__Exercise instructions__. Scan the entries for "thumbnail". Every line that holds it is to be copied.

__Provided data__.
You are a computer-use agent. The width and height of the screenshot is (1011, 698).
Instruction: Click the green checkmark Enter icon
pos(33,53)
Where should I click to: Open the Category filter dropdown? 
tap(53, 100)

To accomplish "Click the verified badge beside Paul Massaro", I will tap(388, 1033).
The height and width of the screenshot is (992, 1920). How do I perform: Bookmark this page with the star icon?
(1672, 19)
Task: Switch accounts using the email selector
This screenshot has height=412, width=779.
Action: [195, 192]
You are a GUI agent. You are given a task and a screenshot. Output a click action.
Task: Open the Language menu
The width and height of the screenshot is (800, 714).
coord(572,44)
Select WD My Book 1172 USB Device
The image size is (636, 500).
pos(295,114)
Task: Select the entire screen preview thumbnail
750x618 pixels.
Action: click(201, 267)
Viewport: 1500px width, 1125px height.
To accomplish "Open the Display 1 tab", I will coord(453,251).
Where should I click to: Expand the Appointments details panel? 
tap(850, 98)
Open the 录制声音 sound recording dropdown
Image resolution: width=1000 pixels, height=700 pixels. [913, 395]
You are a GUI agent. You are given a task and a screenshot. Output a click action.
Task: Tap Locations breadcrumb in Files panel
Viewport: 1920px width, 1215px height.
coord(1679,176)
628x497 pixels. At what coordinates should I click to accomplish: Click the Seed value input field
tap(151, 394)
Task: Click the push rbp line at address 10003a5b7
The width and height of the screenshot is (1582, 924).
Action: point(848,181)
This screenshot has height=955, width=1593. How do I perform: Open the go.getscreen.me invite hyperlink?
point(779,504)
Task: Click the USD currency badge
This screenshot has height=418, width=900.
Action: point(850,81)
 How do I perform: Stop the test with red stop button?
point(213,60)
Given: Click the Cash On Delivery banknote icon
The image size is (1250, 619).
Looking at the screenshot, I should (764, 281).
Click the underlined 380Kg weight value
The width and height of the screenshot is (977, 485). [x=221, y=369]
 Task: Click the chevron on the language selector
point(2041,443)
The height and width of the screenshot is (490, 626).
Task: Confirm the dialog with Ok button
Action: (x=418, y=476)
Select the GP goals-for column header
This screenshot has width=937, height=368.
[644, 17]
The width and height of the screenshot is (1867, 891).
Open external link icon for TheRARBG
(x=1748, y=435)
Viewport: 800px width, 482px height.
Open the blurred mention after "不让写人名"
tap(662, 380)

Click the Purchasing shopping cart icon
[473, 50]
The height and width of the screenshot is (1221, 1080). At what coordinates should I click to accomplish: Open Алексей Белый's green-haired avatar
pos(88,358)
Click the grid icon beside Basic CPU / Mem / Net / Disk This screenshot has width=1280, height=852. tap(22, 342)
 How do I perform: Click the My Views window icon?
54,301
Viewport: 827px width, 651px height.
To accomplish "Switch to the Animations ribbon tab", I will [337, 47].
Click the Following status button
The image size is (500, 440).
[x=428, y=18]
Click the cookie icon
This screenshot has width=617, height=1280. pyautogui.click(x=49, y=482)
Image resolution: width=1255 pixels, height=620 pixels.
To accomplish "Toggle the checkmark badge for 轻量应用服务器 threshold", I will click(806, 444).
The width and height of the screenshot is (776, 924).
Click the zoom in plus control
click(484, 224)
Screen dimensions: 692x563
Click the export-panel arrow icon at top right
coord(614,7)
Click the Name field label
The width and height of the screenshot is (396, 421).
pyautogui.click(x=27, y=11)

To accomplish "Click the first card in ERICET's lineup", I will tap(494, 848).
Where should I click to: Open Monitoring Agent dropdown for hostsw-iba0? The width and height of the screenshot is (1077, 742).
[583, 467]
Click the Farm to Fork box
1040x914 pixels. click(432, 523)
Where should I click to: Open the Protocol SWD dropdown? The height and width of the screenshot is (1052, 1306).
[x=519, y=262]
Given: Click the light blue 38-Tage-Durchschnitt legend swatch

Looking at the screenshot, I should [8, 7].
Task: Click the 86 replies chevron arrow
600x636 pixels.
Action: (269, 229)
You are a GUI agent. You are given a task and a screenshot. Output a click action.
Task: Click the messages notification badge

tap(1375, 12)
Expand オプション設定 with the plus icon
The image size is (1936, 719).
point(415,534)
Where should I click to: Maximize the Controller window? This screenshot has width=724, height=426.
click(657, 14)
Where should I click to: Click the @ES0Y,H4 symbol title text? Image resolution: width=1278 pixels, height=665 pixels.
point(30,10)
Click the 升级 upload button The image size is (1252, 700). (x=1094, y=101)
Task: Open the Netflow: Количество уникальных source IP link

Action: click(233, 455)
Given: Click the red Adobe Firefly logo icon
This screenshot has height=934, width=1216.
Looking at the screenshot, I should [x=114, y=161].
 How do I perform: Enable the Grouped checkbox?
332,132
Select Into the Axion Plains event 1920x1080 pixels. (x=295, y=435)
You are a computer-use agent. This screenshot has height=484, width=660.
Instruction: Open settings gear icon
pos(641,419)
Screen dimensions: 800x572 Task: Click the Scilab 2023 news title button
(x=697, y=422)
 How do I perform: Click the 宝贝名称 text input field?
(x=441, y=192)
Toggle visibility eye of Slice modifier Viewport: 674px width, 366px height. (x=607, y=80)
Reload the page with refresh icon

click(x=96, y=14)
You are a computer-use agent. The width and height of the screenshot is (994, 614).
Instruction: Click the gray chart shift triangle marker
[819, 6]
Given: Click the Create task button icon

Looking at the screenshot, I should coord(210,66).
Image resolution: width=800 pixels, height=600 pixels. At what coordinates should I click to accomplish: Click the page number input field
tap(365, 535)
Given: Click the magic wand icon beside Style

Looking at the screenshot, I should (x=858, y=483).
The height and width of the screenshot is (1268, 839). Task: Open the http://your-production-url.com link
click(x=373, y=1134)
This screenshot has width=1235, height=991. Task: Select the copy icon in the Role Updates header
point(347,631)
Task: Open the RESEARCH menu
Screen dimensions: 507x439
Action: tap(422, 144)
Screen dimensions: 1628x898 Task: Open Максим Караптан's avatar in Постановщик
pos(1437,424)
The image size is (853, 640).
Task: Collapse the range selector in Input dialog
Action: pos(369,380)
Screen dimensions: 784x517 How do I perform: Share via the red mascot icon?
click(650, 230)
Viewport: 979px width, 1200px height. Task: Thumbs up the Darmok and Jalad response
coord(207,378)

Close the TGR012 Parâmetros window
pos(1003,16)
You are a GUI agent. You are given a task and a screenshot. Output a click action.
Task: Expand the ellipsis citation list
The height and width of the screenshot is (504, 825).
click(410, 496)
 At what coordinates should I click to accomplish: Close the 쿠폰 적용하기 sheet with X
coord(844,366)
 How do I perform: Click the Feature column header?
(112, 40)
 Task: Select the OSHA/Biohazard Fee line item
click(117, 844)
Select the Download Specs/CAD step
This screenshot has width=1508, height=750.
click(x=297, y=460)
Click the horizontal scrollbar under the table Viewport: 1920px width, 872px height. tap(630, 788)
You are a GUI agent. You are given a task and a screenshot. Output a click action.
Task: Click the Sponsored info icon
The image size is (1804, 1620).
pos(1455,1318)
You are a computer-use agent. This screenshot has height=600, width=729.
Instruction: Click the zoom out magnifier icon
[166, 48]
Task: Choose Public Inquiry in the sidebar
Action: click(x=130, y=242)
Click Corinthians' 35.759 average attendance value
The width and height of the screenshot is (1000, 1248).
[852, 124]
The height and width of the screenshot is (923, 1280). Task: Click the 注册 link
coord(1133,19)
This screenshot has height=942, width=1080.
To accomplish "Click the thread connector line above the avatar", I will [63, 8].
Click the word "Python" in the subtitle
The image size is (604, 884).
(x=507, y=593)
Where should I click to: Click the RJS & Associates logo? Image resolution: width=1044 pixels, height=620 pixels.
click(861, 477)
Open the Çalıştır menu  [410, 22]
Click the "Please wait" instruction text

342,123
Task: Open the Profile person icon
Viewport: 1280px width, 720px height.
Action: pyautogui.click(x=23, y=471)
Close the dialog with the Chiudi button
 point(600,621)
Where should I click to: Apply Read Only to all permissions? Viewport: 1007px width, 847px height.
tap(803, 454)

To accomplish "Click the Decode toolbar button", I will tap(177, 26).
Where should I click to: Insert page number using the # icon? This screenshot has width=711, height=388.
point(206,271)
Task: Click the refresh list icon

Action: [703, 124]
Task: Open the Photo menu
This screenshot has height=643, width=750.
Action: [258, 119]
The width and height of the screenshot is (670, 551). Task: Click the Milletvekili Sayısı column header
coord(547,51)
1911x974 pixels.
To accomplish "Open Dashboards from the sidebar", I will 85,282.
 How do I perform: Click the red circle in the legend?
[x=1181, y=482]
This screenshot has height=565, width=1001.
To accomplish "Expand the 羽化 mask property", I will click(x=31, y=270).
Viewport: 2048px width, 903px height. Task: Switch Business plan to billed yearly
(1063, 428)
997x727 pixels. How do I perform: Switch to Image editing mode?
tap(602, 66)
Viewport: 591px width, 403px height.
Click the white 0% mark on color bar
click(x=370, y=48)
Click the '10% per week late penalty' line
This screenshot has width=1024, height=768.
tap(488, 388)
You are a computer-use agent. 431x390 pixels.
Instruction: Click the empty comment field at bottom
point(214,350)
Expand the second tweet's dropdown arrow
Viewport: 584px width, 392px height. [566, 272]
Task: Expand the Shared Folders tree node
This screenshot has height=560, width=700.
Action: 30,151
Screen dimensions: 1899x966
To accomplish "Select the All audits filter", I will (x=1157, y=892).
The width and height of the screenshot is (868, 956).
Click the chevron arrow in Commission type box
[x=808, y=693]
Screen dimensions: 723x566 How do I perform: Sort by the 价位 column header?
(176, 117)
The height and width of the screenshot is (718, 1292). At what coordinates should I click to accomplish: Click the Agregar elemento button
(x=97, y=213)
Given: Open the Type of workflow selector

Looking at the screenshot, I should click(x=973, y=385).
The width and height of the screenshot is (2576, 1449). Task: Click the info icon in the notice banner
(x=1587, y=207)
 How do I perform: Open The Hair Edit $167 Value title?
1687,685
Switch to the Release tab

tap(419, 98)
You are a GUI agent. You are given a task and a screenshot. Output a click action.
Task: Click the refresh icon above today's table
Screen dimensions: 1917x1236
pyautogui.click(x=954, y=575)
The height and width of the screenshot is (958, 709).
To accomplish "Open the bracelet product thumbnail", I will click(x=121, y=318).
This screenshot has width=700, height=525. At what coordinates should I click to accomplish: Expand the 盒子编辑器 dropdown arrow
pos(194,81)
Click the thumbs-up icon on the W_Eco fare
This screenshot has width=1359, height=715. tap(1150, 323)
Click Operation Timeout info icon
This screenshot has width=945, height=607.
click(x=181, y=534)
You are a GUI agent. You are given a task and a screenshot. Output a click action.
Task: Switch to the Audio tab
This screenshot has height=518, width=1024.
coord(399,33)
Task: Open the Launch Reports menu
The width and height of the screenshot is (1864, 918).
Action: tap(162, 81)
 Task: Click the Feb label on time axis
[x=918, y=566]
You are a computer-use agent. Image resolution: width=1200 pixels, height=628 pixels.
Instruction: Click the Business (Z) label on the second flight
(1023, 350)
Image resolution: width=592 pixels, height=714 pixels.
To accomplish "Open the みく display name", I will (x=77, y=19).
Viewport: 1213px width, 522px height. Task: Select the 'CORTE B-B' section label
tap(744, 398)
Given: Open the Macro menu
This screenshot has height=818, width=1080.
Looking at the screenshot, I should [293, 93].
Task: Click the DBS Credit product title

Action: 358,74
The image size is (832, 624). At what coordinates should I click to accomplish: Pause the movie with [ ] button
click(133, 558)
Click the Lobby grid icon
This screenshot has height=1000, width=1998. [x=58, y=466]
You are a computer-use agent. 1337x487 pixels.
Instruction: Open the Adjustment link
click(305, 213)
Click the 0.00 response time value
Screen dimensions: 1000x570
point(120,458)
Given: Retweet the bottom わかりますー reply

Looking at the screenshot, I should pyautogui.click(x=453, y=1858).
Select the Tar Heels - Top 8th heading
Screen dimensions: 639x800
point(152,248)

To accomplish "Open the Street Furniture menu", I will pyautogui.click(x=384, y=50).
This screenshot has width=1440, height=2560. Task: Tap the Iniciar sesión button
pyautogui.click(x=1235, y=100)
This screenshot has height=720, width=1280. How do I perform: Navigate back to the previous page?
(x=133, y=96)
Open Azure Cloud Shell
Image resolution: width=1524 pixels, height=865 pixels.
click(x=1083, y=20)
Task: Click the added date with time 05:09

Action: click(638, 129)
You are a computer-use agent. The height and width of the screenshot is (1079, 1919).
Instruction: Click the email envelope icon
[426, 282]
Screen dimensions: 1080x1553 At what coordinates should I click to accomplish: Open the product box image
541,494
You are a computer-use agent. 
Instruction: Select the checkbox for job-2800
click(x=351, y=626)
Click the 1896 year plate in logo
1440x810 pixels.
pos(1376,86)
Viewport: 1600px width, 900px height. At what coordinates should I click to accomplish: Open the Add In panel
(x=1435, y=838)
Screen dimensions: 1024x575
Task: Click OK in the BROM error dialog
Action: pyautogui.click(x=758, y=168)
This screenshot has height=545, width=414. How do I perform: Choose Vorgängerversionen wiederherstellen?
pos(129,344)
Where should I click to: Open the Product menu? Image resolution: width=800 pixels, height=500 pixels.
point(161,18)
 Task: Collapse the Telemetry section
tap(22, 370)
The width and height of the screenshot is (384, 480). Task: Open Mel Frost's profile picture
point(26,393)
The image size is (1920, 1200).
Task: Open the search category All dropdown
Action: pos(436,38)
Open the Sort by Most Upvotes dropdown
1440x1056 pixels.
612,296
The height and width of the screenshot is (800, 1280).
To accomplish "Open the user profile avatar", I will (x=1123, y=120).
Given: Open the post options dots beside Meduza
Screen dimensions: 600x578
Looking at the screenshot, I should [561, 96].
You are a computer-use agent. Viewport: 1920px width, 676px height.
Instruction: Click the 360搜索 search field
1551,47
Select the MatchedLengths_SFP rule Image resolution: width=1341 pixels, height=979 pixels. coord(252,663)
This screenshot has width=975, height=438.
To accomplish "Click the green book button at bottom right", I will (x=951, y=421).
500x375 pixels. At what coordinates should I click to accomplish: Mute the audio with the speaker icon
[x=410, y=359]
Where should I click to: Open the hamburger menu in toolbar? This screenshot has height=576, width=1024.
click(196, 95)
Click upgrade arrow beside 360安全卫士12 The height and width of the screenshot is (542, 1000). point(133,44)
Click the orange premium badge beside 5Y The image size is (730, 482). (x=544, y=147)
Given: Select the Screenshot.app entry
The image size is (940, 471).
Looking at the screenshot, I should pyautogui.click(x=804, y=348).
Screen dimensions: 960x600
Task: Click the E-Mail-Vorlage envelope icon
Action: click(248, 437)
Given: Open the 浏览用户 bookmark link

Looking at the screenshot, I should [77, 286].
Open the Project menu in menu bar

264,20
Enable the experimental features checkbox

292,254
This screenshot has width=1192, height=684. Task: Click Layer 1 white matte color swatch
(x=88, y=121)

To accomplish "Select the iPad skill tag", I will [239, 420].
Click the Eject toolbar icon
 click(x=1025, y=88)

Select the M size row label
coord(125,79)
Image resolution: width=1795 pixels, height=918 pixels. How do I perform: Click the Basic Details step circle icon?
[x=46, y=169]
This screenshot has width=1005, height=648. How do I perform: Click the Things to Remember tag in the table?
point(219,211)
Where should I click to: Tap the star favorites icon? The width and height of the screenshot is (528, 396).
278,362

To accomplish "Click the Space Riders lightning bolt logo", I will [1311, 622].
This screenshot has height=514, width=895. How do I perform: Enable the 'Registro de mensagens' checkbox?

__Answer box__.
Task: Select the entire screen preview thumbnail
To accomplish "Open the bracelet product thumbnail", I will click(x=121, y=318).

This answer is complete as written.